## GIVEN INSTRUCTION
Rewrite all of the data below, including the request lines, but add 100 to every number in the click coordinates. Leave out the pictures.
— start of PROVIDED RECORDS —
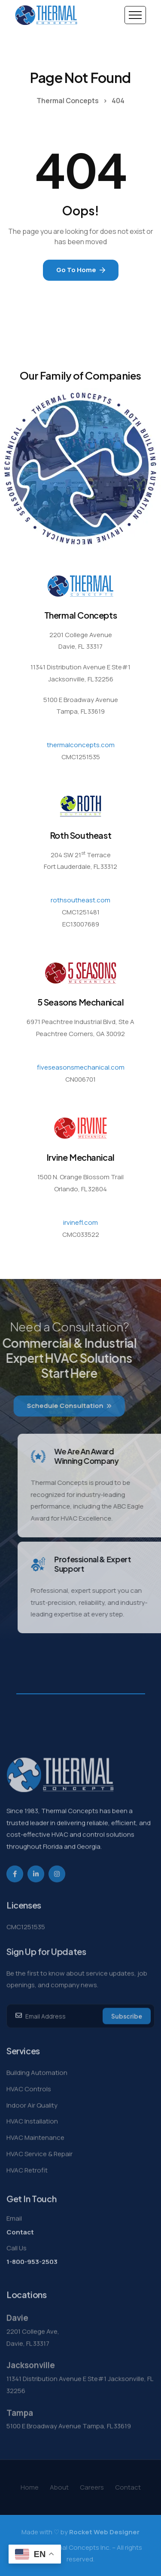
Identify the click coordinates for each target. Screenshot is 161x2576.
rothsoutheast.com (80, 900)
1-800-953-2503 (32, 2277)
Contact (20, 2248)
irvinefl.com (80, 1222)
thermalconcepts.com (81, 744)
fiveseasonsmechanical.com (81, 1067)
— end of PROVIDED RECORDS —
## ANSWER FOR THIS EXERCISE
Identify the click coordinates for each target. Screenshot is 161x2576.
rothsoutheast.com (180, 1000)
1-800-953-2503 (132, 2377)
Contact (120, 2348)
irvinefl.com (180, 1322)
thermalconcepts.com (181, 844)
fiveseasonsmechanical.com (181, 1167)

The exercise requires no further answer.